* begin Document segment *

Mousehold Heath lies today, as it did in 1549, north-east of the city of Norwich and outside the city walls. This was the perfect place to encamp an army: Kett had a glorious view over the city below him, with the city walls, the cathedral and, most importantly, some of the gates and bridges clearly visible to him and his observers. From the records that remain, Kett was clearly a shrewd and capable man. He organised supplies for his army of followers, which by the end of July was estimated at being 20,000 strong. Kett first chose 2 in every 100 men to be administrators to assist in the organisation of the camp. Secondly he sent out commissioners with his official warrant, which he issued in the King’s name, to every country house to provide cattle, corn and all the necessary victuals to support his men. In addition to these ‘requested’ goods, many smaller farmers sent in additional goods in the forms of arms, ammunition and even money. In Norfolk, the gentry feared that their days of bounty had come to an end forever.

Once Kett had established his position on Mousehold Heath, it was clear that it would need something special to draw him down from such an advantageous position. Accordingly, messages were exchanged between the Mayor and his aldermen in Norwich with the regency in London and this resulted in the arrival of a royal herald on 21 July. The herald promised that all who went quietly home would receive a king’s pardon. The people, on hearing this, responded with cries of ‘God save the King’s majesty’, but Kett knew that this talk of pardon was for the rich and famous and those who had done ill. He responded that he and his men had done nothing amiss, other than the duties of a true subject. At this point the herald called upon the aldermen and the sword-bearer of Norwich to arrest Kett, but eight men and most of those elderly members of the town council against Kett’s 20,000 was not even worth considering and the aldermen retreated into Norwich.

THE BATTLE

Up to this point there had been civility in the proceedings, and the gates of Norwich had been kept open for all men, including Kett’s, to come and go as they pleased. The Mayor, by the name of Cow, now closed all of the gates and brought the city’s guns into the meadows by the river, aiming their barrels at Mousehold Heath. This was the opening move to a protracted siege that developed over the next five weeks into one of the most incredible periods of military activity ever seen in an English city.

Kett also had a number of cannon and he had already positioned these to cover the city walls and gates below the heath. Throughout the night there were constant exchanges of gunfire between the two batteries of cannon, but there was little damage caused to either side. The next morning some of the peasants attacked the city by swimming the river, while others scaled the walls and other groups attacked the closest gates. It was at Bishop’s Gate where the fighting was most fierce, but eventually the peasants broke in and within a short while were masters of the city. Seeing the situation, the royal herald again tried to intercede, but being ignored once more took his leave of the city. The Mayor and the aldermen were captured and taken to Mount Surrey, technically removing all lawfully constituted authority from Norwich, before being released unharmed and returned to the city.

* end Document segment *

Requirement.
Reproduce the passage about Kett on Mousehold Heath word for word, starting with "Kett also had" and going on through "to the city.". The lines after this passage are not needed.

* begin Material *

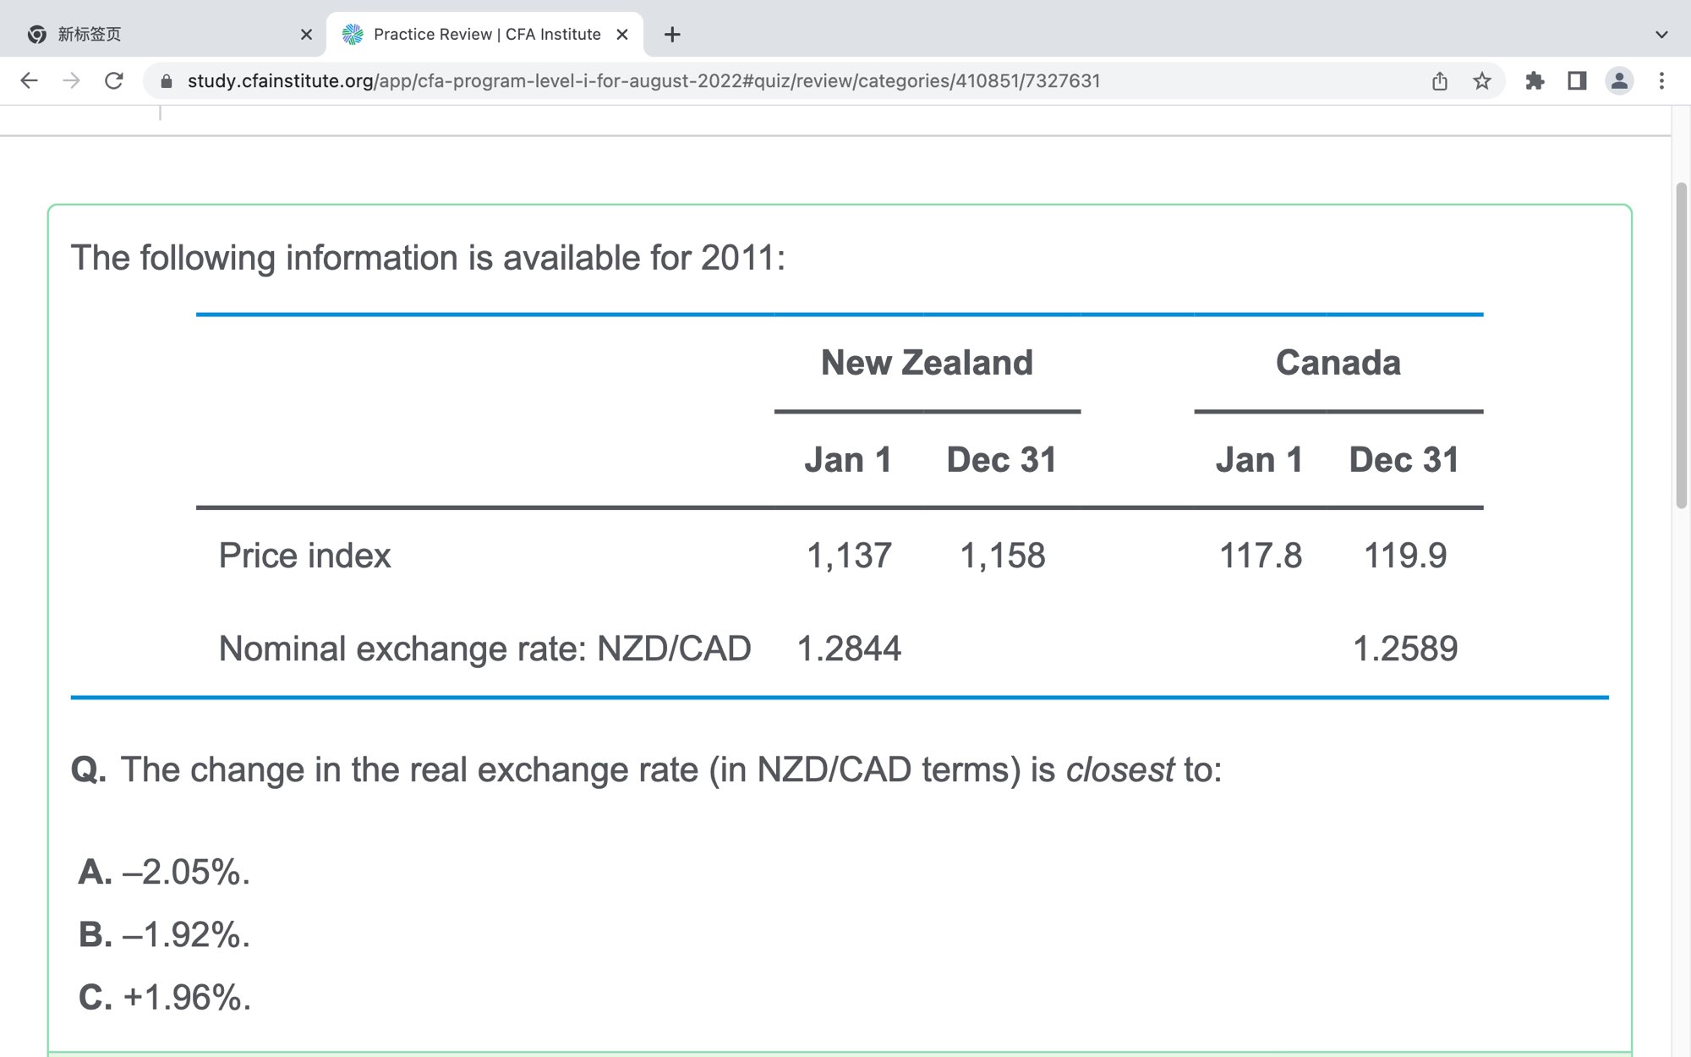This screenshot has height=1057, width=1691.
Task: Open the Extensions puzzle icon
Action: coord(1535,81)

* end Material *

Response to the task.
Kett also had a number of cannon and he had already positioned these to cover the city walls and gates below the heath. Throughout the night there were constant exchanges of gunfire between the two batteries of cannon, but there was little damage caused to either side. The next morning some of the peasants attacked the city by swimming the river, while others scaled the walls and other groups attacked the closest gates. It was at Bishop’s Gate where the fighting was most fierce, but eventually the peasants broke in and within a short while were masters of the city. Seeing the situation, the royal herald again tried to intercede, but being ignored once more took his leave of the city. The Mayor and the aldermen were captured and taken to Mount Surrey, technically removing all lawfully constituted authority from Norwich, before being released unharmed and returned to the city.